— Start of Page —

She was as industrious as the very devil—I aint goin to put her down, I'm goin to tell the truth, all my faults and failures if there's any—I was a fool kind of man over that gal. I loved her and she proved to be a wife to me. Anything that was done in the field—I done been out there a good while, maybe, and she at the house cookin and correctin the children or doin her other house duty, I didn't expect her to show herself in the field. She'd come out there—I'd be choppin cotton and just as quick as she could get things done at the house, here she come with a hoe on her shoulder. She couldn't stay in the field where I was and chop cotton all day, then go to the house and do her work. I considered I was the mainline man to look at conditions and try to keep up everything in the way of crops and stock and outside labor.

— End of Page —
— Start of Stored data —

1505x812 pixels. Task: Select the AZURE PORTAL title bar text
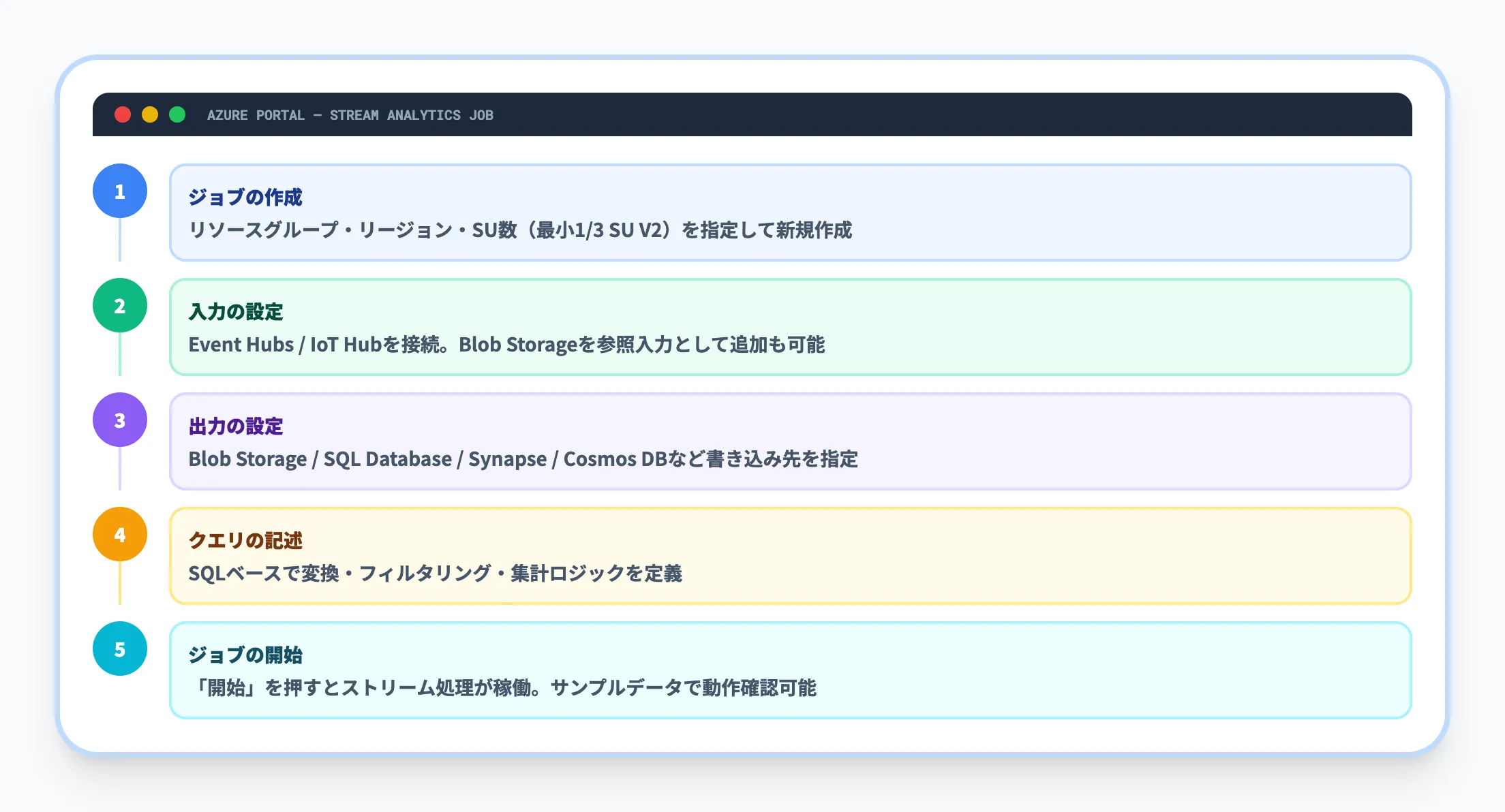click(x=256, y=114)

— End of Stored data —
— Start of Stored data —

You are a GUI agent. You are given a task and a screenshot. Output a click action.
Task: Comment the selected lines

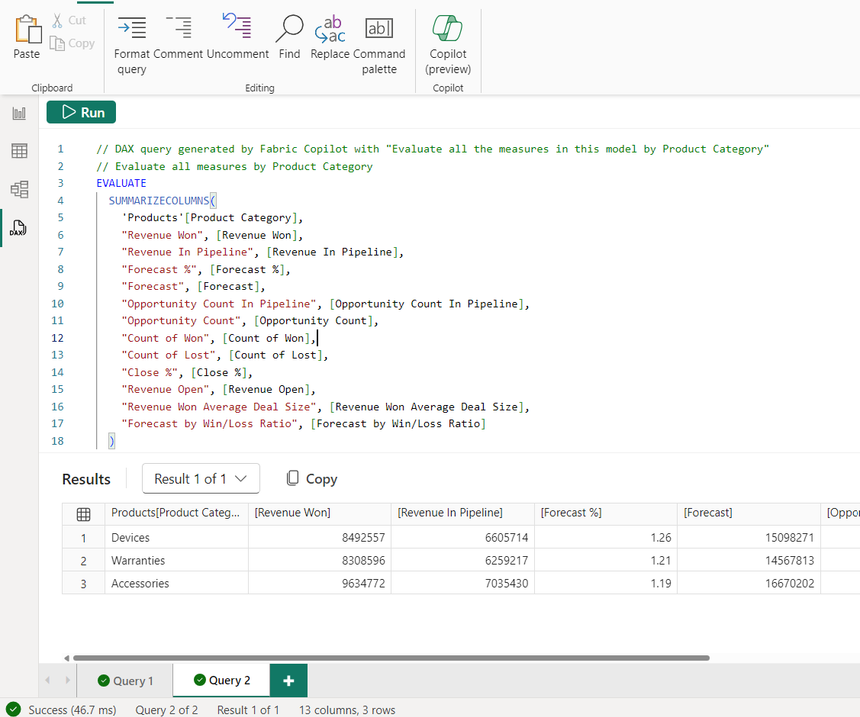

— End of Stored data —
— Start of Stored data —

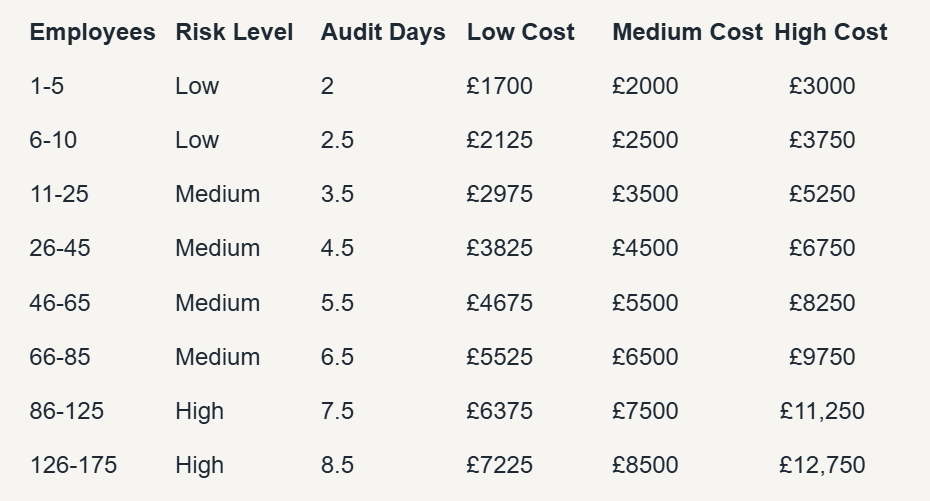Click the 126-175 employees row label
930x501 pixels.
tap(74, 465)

— End of Stored data —

§ Task A:
Answer these questions from the farm account:
(i) What did the wife carry on her shoulder when she came to the field?
(ii) What was the speaker doing in the field when she arrived?
(iii) What did the speaker consider himself to be?
§ Task B:
Write out the farm account from "She was as industrious" up to and including "and outside labor.".
§ Task C:
Rewrite the paragraph of the farm account beginning "She was as industrious" as a list, keeping its main facts.
This data has no connection to the farm account.

§ Final result A:
(i) A hoe.
(ii) Chopping cotton.
(iii) The mainline man to look at conditions and try to keep up everything in the way of crops, stock, and outside labor.

§ Final result B:
She was as industrious as the very devil—I aint goin to put her down, I'm goin to tell the truth, all my faults and failures if there's any—I was a fool kind of man over that gal. I loved her and she proved to be a wife to me. Anything that was done in the field—I done been out there a good while, maybe, and she at the house cookin and correctin the children or doin her other house duty, I didn't expect her to show herself in the field. She'd come out there—I'd be choppin cotton and just as quick as she could get things done at the house, here she come with a hoe on her shoulder. She couldn't stay in the field where I was and chop cotton all day, then go to the house and do her work. I considered I was the mainline man to look at conditions and try to keep up everything in the way of crops and stock and outside labor.

§ Final result C:
- The speaker calls his wife extremely industrious and promises to tell the truth, including any faults and failures of his own.
- The speaker loved her, was a fool over her, and says she proved to be a wife to him.
- The speaker did not expect her in the field while she was at the house cooking, correcting the children, or doing other housework.
- Even so, as soon as she finished her work at the house, she came out with a hoe while the speaker was chopping cotton.
- She could not stay in the field chopping cotton all day and then go do her housework.
- The speaker considered himself the mainline man responsible for keeping up the crops, stock, and outside labor.